- Born: 1965 (age 60–61)
- Occupation: Journalist
- Awards: Edna Staebler Award (2018)

= Pauline Dakin =

Canadian journalist (born 1965)

Pauline Dakin (born 1965) is a Canadian journalist. She is most noted for her non-fiction book Run, Hide, Repeat: A Memoir of a Fugitive Childhood, which won the Edna Staebler Award for creative non-fiction writing in 2018.

A former producer of radio and television current affairs programming for CBC News operations in Nova Scotia, she left that role in 2016 to become a professor and associate director in the journalism program at the University of King's College.

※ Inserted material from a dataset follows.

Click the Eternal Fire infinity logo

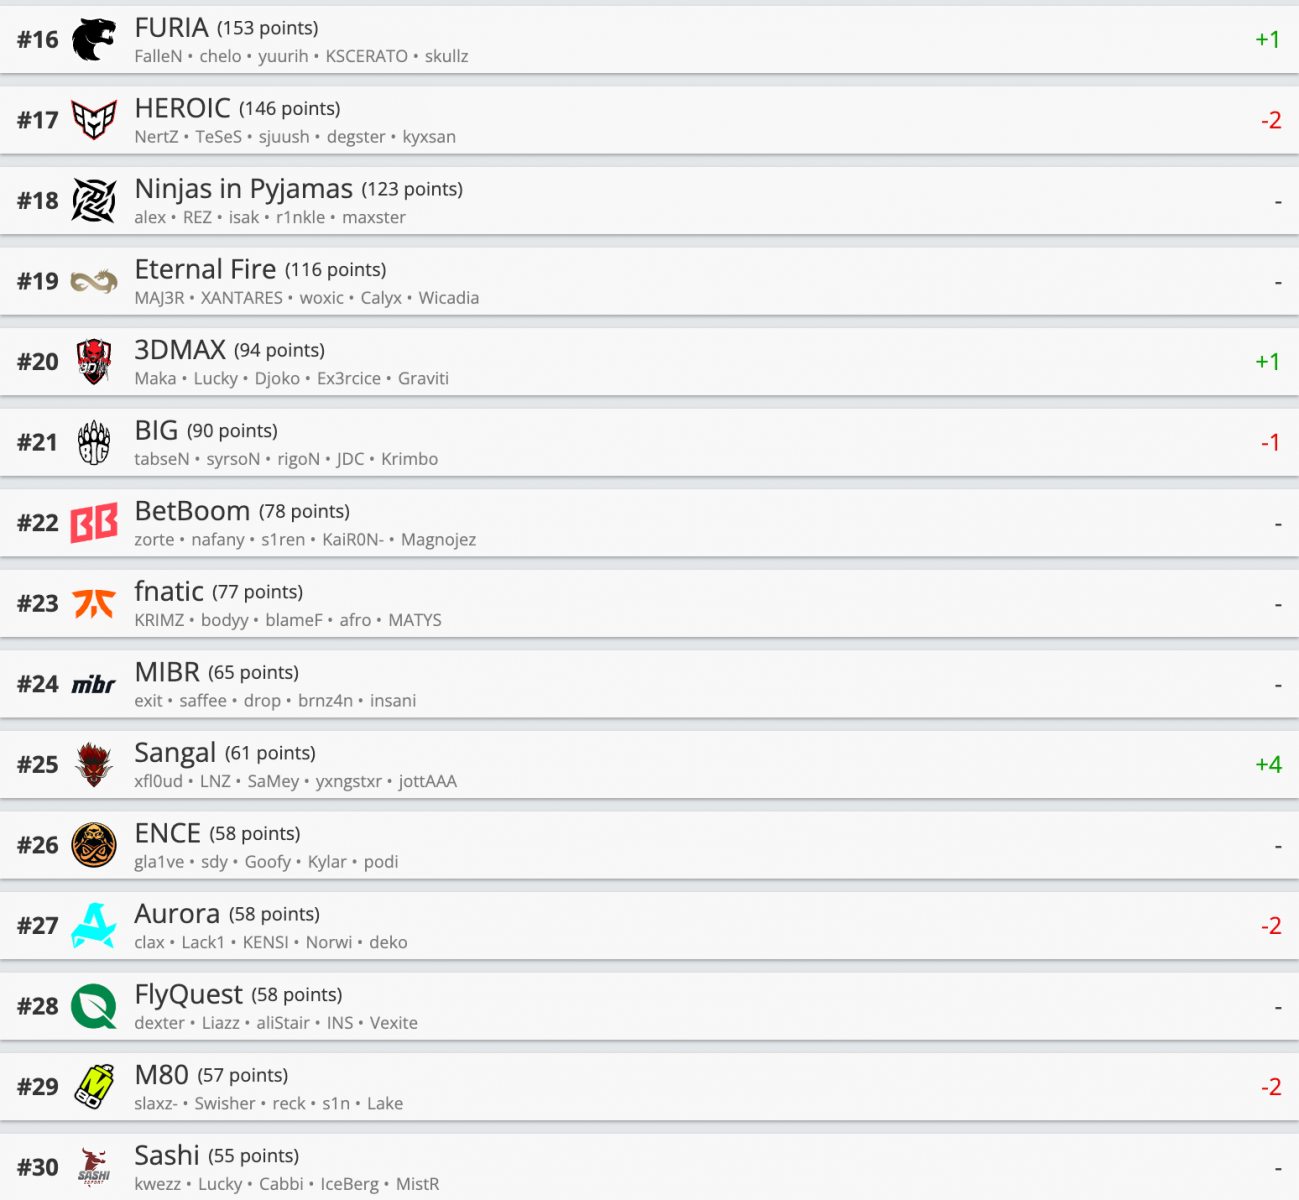click(94, 282)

Run, Hide, Repeat, published in 2017, is a memoir of her childhood experience of moving frequently with her mother after her parents' separation; although the moves were not explained at the time, she was told in her early 20s that her father had been involved in organized crime, and that the moves had taken place because the family was involved in witness protection. Several years later, after nursing suspicions that the story did not add up, she concocted a story that her home had been broken into in order to test how her mother would react to the news, and thus learned the actual truth that her family had never been in danger, and instead the moves took place entirely because Stan Sears, her mother's new boyfriend after her parents' breakup, suffered from delusional disorder.